● **Задания**:
• A. Перепечатайте из отрывка об американском кино фрагмент от слов «Андрэй: Але крытыка» до слов «у гэтым накірунку?» включительно.
• B. Переведите на английский язык предложение из отрывка об американском кино: «Как осколок советской империи мы наследуем её идеологические установки.»
• C. Какие две страны Андрэй называет в отрывке об американском кино, говоря о квотах на ввоз американских картин?

● **Избранный отрывок**:
----------------------------------------

/Double surround/
Кто боится американского кино?
Мне стали слишком тесны твои тертые джинсы,
нас так долго учили любить твои запретные плоды…
«Наутилус Помпилиус»
Куфаль піва, келіх віскі налівай, шэрыф!
«Крамбамбуля»
Андрэй: Усё часьцей у Беларусі гучаць галасы пра «небясьпечнае амэрыканскае кіно». Пра гэта пішуць газэты, на гэтай ніве шчыруюць ідэолягі. З чым зьвязаныя такія «знаёмыя» тэндэнцыі?
Максим: Мы слышали подобное во времена позднего Брежнева. Как осколок советской империи мы наследуем её идеологические установки. Сходство в ориентации на культурную цензуру, различие в масштабах. Противопоставление коммунизма и капитализма было противопоставлением американской Годзиллы и русского медведя. В нашей ситуации это отношение слона и Моськи. Есть мощная и масштабная американская киноиндустрия — и есть наша косная официальная культура, не способная вырасти в слона. В белорусском антиамериканизме больше хуторской боязни «чужаков».
Андрэй: Але крытыка амэрыканскага кіно гучыць ня толькі ў Беларусі. Швэцыя, Францыя — нават уведзеныя адмысловыя квоты на ўвоз амэрыканскіх карцінаў. Мо, мы проста ідзем у гэтым накірунку?
Максим:Любой запрет есть нечто искусственное. Разве от введения во Франции квоты на американское кино там стало больше гениальных режиссёров? В Швеции есть ограничение на культурный импорт — неужели от этого стало больше ярких киностилей? Налицо классический пример лицемерия. Провозглашается, что «мы защищаем свои культурные ценности», а на деле защищается локальный рынок. Защищается потому, что не способен на полноценную творческую конкуренцию.
Андрэй:А што кепскага ў абароне свайго лакальнага культурнага рынку? Унікальныя культуры маюць поўнае права на сваю гандлёвую «культурную» манаполію…
Максим:Это проявление культурной провинциальности…
Андрэй:У французаў?

----------------------------------------

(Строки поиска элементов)
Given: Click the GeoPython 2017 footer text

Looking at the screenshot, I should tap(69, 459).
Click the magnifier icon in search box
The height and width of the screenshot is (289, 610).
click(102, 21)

----------------------------------------

● **Ответы к заданиям**:
• A.
Андрэй: Але крытыка амэрыканскага кіно гучыць ня толькі ў Беларусі. Швэцыя, Францыя — нават уведзеныя адмысловыя квоты на ўвоз амэрыканскіх карцінаў. Мо, мы проста ідзем у гэтым накірунку?

• B. As a fragment of the Soviet empire, we inherit its ideological attitudes.

• C. Швецию и Францию.